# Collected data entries
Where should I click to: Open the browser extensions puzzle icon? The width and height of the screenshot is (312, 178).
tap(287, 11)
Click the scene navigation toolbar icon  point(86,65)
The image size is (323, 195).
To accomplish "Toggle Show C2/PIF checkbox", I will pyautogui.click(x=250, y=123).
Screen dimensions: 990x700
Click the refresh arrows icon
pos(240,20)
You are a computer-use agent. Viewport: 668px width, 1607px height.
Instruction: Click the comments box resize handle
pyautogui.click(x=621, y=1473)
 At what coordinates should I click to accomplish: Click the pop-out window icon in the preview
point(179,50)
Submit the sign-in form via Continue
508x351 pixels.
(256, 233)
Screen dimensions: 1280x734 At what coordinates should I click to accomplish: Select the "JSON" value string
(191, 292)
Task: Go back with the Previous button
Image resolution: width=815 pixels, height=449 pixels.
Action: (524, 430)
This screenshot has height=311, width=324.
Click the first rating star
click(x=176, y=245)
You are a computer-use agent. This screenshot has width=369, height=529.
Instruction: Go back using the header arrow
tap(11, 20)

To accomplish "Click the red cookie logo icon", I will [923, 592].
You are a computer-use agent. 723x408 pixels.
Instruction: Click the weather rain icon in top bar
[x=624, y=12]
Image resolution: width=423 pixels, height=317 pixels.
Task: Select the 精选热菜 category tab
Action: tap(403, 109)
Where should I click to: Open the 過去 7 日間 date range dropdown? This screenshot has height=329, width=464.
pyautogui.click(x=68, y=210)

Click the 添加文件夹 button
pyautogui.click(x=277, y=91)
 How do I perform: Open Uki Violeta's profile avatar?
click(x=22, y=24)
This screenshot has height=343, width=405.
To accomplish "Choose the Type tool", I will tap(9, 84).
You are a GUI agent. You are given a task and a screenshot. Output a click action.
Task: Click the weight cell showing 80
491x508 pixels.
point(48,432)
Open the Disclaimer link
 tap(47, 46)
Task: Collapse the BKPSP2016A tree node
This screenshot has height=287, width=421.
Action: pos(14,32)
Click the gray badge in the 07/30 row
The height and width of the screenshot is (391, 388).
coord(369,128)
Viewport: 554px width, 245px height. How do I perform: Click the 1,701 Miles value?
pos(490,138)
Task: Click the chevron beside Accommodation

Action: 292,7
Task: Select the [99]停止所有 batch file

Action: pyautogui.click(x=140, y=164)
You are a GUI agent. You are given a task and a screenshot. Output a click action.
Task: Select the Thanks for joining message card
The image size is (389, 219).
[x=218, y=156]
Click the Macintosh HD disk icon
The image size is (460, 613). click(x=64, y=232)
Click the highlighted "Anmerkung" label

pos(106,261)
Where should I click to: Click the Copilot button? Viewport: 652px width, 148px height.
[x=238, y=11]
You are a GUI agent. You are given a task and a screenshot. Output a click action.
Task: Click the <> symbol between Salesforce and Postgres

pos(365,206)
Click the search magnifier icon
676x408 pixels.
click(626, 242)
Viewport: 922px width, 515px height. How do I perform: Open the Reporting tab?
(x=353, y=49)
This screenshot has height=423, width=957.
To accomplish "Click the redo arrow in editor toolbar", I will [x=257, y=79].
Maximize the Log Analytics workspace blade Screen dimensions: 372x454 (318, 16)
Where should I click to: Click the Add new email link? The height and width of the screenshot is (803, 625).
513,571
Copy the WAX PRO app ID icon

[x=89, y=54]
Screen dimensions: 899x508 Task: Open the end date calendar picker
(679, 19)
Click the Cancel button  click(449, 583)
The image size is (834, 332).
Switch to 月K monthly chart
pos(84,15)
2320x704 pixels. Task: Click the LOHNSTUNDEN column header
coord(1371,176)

# EXERCISE PROMPT
Each record must be printed again, word for word, with nothing dropped.

# PROBLEM SOLUTION
Where should I click to: Open the browser extensions puzzle icon? The width and height of the screenshot is (312, 178).
tap(287, 11)
Click the scene navigation toolbar icon  point(86,65)
The image size is (323, 195).
To accomplish "Toggle Show C2/PIF checkbox", I will pyautogui.click(x=250, y=123).
Screen dimensions: 990x700
Click the refresh arrows icon
pos(240,20)
You are a computer-use agent. Viewport: 668px width, 1607px height.
Instruction: Click the comments box resize handle
pyautogui.click(x=621, y=1473)
 At what coordinates should I click to accomplish: Click the pop-out window icon in the preview
point(179,50)
Submit the sign-in form via Continue
508x351 pixels.
(256, 233)
Screen dimensions: 1280x734 At what coordinates should I click to accomplish: Select the "JSON" value string
(191, 292)
Task: Go back with the Previous button
Image resolution: width=815 pixels, height=449 pixels.
Action: (524, 430)
This screenshot has height=311, width=324.
Click the first rating star
click(x=176, y=245)
You are a computer-use agent. This screenshot has width=369, height=529.
Instruction: Go back using the header arrow
tap(11, 20)

To accomplish "Click the red cookie logo icon", I will [923, 592].
You are a computer-use agent. 723x408 pixels.
Instruction: Click the weather rain icon in top bar
[x=624, y=12]
Image resolution: width=423 pixels, height=317 pixels.
Task: Select the 精选热菜 category tab
Action: tap(403, 109)
Where should I click to: Open the 過去 7 日間 date range dropdown? This screenshot has height=329, width=464.
pyautogui.click(x=68, y=210)

Click the 添加文件夹 button
pyautogui.click(x=277, y=91)
 How do I perform: Open Uki Violeta's profile avatar?
click(x=22, y=24)
This screenshot has height=343, width=405.
To accomplish "Choose the Type tool", I will tap(9, 84).
You are a GUI agent. You are given a task and a screenshot. Output a click action.
Task: Click the weight cell showing 80
491x508 pixels.
point(48,432)
Open the Disclaimer link
 tap(47, 46)
Task: Collapse the BKPSP2016A tree node
This screenshot has height=287, width=421.
Action: pos(14,32)
Click the gray badge in the 07/30 row
The height and width of the screenshot is (391, 388).
coord(369,128)
Viewport: 554px width, 245px height. How do I perform: Click the 1,701 Miles value?
pos(490,138)
Task: Click the chevron beside Accommodation

Action: 292,7
Task: Select the [99]停止所有 batch file

Action: pyautogui.click(x=140, y=164)
You are a GUI agent. You are given a task and a screenshot. Output a click action.
Task: Select the Thanks for joining message card
The image size is (389, 219).
[x=218, y=156]
Click the Macintosh HD disk icon
The image size is (460, 613). click(x=64, y=232)
Click the highlighted "Anmerkung" label

pos(106,261)
Where should I click to: Click the Copilot button? Viewport: 652px width, 148px height.
[x=238, y=11]
You are a GUI agent. You are given a task and a screenshot. Output a click action.
Task: Click the <> symbol between Salesforce and Postgres

pos(365,206)
Click the search magnifier icon
676x408 pixels.
click(626, 242)
Viewport: 922px width, 515px height. How do I perform: Open the Reporting tab?
(x=353, y=49)
This screenshot has height=423, width=957.
To accomplish "Click the redo arrow in editor toolbar", I will [x=257, y=79].
Maximize the Log Analytics workspace blade Screen dimensions: 372x454 (318, 16)
Where should I click to: Click the Add new email link? The height and width of the screenshot is (803, 625).
513,571
Copy the WAX PRO app ID icon

[x=89, y=54]
Screen dimensions: 899x508 Task: Open the end date calendar picker
(679, 19)
Click the Cancel button  click(449, 583)
The image size is (834, 332).
Switch to 月K monthly chart
pos(84,15)
2320x704 pixels. Task: Click the LOHNSTUNDEN column header
coord(1371,176)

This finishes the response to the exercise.